Plusieurs acteurs de la culture se sont réunis ce lundi 10 septembre pour présenter le plan d'action, aux côtés de Lydie Polfer, bourgmestre de Luxembourg. Le rendez-vous était donné à la Schueberfouer, qui fait partie du patrimoine culturel immatériel du Grand-Duché.
Photo: Guy Jallay

«Tout le monde peut faire une proposition: associations, communes, particuliers... n'importe qui, pourvu qu'il estime qu'un événement, une tradition ou un usage valent le coup d'être mis en valeur» rappelle Guy Arendt. «Mais nous privilégions quand même les demandes des associations et des ONG», précise Simone Beck, présidente de la Commission nationale pour la coopération avec l'Unesco.   

«Le patrimoine est seulement menacé si on ne le pratique plus»

Quel est l'intérêt de déposer une candidature ? Selon l'Unesco au Luxembourg, le patrimoine culturel immatériel permet de maintenir une stabilité culturelle, au niveau local, face à une mondialisation croissante susceptible de tout digérer sur son passage. Ce «creuset de la diversité culturelle», comme l'appelle Simone Beck, «est indispensable au dialogue interculturel et encourage le respect d’autres modes de vie». 

Pour l'heure, selon les propos de Guy Arendt, quatre traditions luxembourgeoises font partie de l'inventaire national du patrimoine culturel immatériel: la Schueberfouer, la procession dansante d'Echternach, l'Octave et l'Éimaischen. Les vieux quartiers et fortifications de la capitale ont également rejoint le patrimoine mondial de l'humanité de l'Unesco en 1994: une liste des «biens et sites culturels et naturels d'une valeur universelle si exceptionnelle qu'ils font partie du patrimoine de toute l'humanité». 

Puisque la question de sa préservation se pose, le patrimoine luxembourgeois serait-il menacé par la mondialisation, lui qui n'existe qu'à l'intérieur des frontières d'un petit pays ? «Non, il n'est pas en danger», s'avance Guy Arendt, invoquant les effets de la marche du temps. «C'est vrai, la Schueberfouer n'est plus la Schueberfouer d'antan, par exemple. Mais les choses évoluent, elles ne disparaissent pas. J'ai même le sentiment que l'on a plus tendance à s'intéresser au passé qu'auparavant».

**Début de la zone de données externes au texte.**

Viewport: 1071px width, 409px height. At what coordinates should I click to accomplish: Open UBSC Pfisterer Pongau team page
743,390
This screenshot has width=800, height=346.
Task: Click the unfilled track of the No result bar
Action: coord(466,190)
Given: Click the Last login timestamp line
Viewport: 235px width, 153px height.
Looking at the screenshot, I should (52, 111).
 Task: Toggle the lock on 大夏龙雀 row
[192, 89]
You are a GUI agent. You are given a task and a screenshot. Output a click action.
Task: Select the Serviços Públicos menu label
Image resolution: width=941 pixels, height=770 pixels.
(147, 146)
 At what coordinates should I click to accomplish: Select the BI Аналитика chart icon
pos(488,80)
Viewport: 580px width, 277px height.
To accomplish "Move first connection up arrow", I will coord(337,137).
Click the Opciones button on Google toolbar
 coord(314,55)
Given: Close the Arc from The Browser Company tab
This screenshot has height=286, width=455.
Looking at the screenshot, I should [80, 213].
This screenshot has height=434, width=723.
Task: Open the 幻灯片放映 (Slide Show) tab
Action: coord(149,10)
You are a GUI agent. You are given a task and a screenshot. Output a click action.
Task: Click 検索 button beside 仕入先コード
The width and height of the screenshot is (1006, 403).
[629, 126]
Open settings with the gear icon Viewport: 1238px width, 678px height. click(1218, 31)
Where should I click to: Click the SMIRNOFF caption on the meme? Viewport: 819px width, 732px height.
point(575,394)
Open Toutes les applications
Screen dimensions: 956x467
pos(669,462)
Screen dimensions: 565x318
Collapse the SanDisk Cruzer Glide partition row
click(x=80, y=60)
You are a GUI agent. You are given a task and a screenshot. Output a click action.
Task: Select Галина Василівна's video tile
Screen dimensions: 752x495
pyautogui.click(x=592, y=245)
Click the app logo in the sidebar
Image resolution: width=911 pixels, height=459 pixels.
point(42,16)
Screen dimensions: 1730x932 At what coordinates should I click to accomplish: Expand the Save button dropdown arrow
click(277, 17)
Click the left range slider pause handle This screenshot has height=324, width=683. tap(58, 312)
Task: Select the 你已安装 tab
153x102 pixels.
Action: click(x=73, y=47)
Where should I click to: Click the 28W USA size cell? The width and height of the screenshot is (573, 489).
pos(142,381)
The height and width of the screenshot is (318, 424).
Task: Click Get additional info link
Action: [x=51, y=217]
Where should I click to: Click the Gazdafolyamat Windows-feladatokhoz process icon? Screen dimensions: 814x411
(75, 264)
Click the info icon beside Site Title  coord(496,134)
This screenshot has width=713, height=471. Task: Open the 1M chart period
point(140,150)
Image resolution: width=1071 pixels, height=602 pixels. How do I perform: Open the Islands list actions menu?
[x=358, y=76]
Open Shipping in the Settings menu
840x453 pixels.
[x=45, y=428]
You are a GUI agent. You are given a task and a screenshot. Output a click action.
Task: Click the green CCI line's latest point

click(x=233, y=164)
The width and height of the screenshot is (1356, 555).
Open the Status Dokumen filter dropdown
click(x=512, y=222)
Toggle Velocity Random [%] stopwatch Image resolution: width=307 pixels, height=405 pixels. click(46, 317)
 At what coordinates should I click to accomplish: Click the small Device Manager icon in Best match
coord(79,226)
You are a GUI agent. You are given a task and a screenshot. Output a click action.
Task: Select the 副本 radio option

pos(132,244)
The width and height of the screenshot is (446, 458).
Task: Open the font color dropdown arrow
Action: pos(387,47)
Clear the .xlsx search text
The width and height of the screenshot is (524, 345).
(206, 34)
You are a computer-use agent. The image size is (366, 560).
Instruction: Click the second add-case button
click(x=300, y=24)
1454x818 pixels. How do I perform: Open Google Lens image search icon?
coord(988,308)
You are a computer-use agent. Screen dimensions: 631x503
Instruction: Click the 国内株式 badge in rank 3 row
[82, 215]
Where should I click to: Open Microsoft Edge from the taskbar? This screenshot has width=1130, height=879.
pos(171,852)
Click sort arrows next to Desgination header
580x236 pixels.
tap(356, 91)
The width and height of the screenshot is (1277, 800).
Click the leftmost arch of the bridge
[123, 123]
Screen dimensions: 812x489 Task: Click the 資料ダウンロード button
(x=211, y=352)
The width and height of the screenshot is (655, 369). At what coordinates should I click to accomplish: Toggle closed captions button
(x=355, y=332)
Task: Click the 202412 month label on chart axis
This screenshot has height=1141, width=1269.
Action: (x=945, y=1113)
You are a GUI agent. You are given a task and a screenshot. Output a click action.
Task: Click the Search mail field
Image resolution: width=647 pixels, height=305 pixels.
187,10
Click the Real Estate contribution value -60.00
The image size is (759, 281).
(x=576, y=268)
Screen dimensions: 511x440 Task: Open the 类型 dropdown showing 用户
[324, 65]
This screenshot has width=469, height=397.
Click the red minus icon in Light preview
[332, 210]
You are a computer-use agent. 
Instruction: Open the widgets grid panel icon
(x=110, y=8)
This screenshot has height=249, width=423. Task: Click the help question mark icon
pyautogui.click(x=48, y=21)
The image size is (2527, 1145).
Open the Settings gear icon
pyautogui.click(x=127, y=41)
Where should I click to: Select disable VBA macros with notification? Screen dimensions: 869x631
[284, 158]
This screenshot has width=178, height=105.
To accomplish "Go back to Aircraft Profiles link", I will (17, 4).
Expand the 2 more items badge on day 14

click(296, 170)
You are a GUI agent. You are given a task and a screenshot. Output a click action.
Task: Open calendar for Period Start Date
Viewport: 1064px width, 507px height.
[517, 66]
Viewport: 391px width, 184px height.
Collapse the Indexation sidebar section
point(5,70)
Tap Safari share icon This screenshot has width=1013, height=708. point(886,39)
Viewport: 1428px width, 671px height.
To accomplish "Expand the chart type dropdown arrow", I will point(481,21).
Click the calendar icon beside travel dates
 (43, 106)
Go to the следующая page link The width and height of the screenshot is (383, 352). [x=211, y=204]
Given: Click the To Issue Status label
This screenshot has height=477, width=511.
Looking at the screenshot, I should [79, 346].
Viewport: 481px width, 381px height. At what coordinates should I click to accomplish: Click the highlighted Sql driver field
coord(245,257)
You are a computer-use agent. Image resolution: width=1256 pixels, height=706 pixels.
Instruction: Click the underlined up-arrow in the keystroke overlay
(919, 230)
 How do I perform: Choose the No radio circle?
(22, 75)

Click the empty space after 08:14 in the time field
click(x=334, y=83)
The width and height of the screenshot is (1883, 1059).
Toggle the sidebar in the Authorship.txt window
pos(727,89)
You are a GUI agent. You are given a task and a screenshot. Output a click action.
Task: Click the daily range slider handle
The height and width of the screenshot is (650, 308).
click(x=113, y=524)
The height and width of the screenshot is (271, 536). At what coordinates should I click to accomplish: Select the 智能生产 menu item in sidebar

Pour Simone Beck, enfin, «le patrimoine est seulement menacé si on ne le pratique plus. Il y a beaucoup de choses que certaines personnes connaissent et dont d'autres personnes n'ont jamais entendu parler», conclut-elle. Permettre à tout le monde de mettre la main à la pâte n'est qu'un nouveau moyen de maintenir ce patrimoine en vie.